● **Excerpt provided**
◇ ◇ ◇ ◇ ◇ ◇ ◇
Within this the right of free speech is increasingly coming into scrutiny and threat. I firmly believe that rights come with responsibilities, and when enough of us abdicate those responsibilities, then lawmakers are forced into making laws to create some restrictions.

Social media has grown exponentially, and has long been a relatively lawless frontier. It’s founders and owners held a philosophy of maximum free speech (along with data collection and marketing dollars), but pushback began with the growth and spread radical groups. ISIS differentiated itself from Al Queda in it’s sophisticated use of social media for propaganda, recruitment and radicalizing. Parents were shocked on finding out their children had been radicalized over social media. But ISIS was only the first.

I just read an article that identified one of the rioters who broke into the capital, as an Air Force veteran (the dude with the zip tie hand cuffs). Friends reported he had become increasingly radical and extreme and distanced themselves from him.

Leake said that he believed the same intense commitment that had made Brock an effective fighter pilot had led him to this week’s events in the Capitol. “Torch got all in on Trump,” Leake said. “He went all in on the alternative-news-source world. He actually believes liberals and Democrats are a threat to the country. You can see how the logical conclusion to that is, We’ve gotta take over.”
◇ ◇ ◇ ◇ ◇ ◇ ◇
● **Extracted entries**
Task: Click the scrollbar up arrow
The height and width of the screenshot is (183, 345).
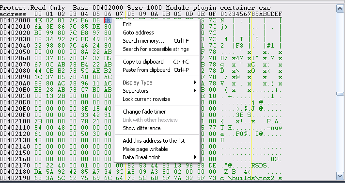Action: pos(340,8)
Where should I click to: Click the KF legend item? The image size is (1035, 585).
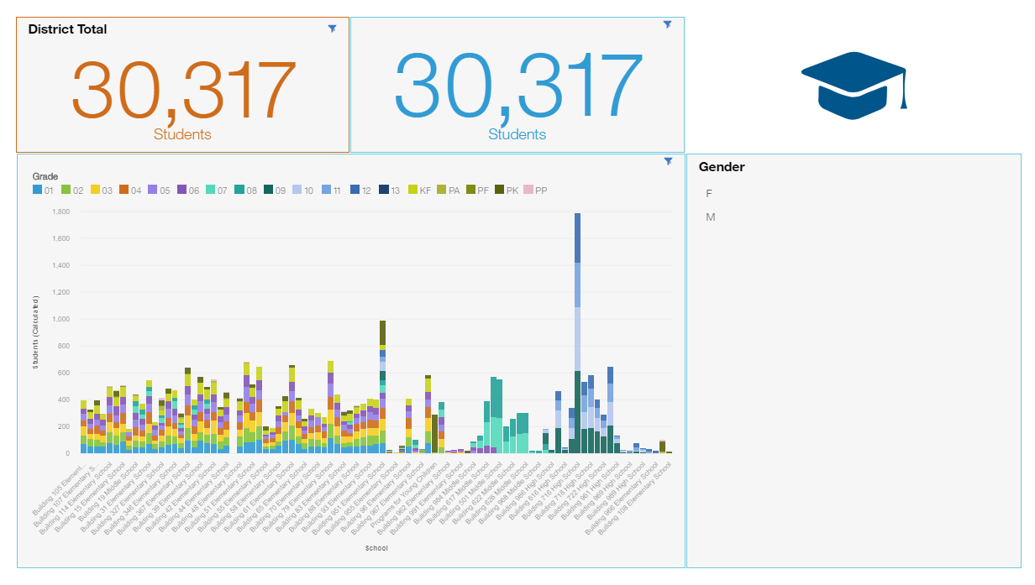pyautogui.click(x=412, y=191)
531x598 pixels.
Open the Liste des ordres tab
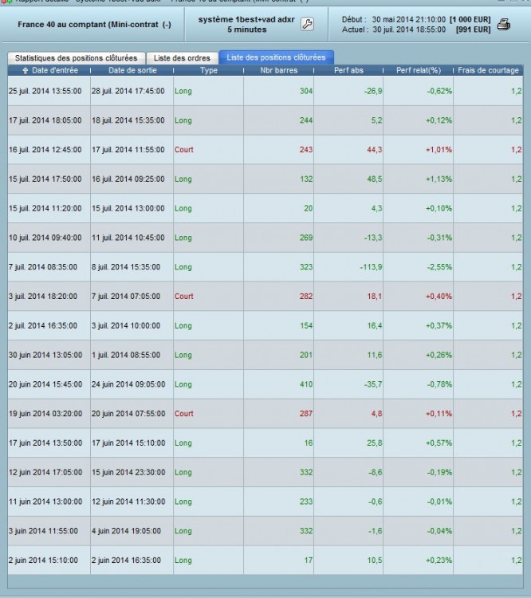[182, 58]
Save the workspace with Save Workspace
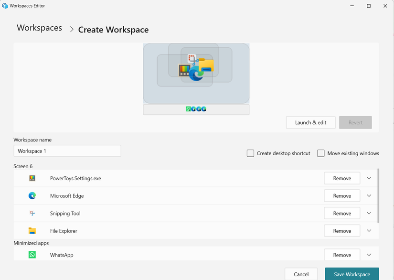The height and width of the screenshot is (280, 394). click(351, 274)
◇ ◇ ◇ ◇ ◇ ◇ ◇
● **Problem 1**
Using the excerpt on free speech, explain in one to three sentences what Leake believed led Brock to this week's events in the Capitol.
● **Problem 2**
Duplicate the excerpt on free speech from "Social media has" to "only the first.".

● **Solution 1**
Leake believed the same intense commitment that had made Brock an effective fighter pilot led him there. In Leake's account, Brock went all in on Trump and on the alternative-news-source world and came to believe liberals and Democrats are a threat to the country, which logically leads to "We've gotta take over."

● **Solution 2**
Social media has grown exponentially, and has long been a relatively lawless frontier. It’s founders and owners held a philosophy of maximum free speech (along with data collection and marketing dollars), but pushback began with the growth and spread radical groups. ISIS differentiated itself from Al Queda in it’s sophisticated use of social media for propaganda, recruitment and radicalizing. Parents were shocked on finding out their children had been radicalized over social media. But ISIS was only the first.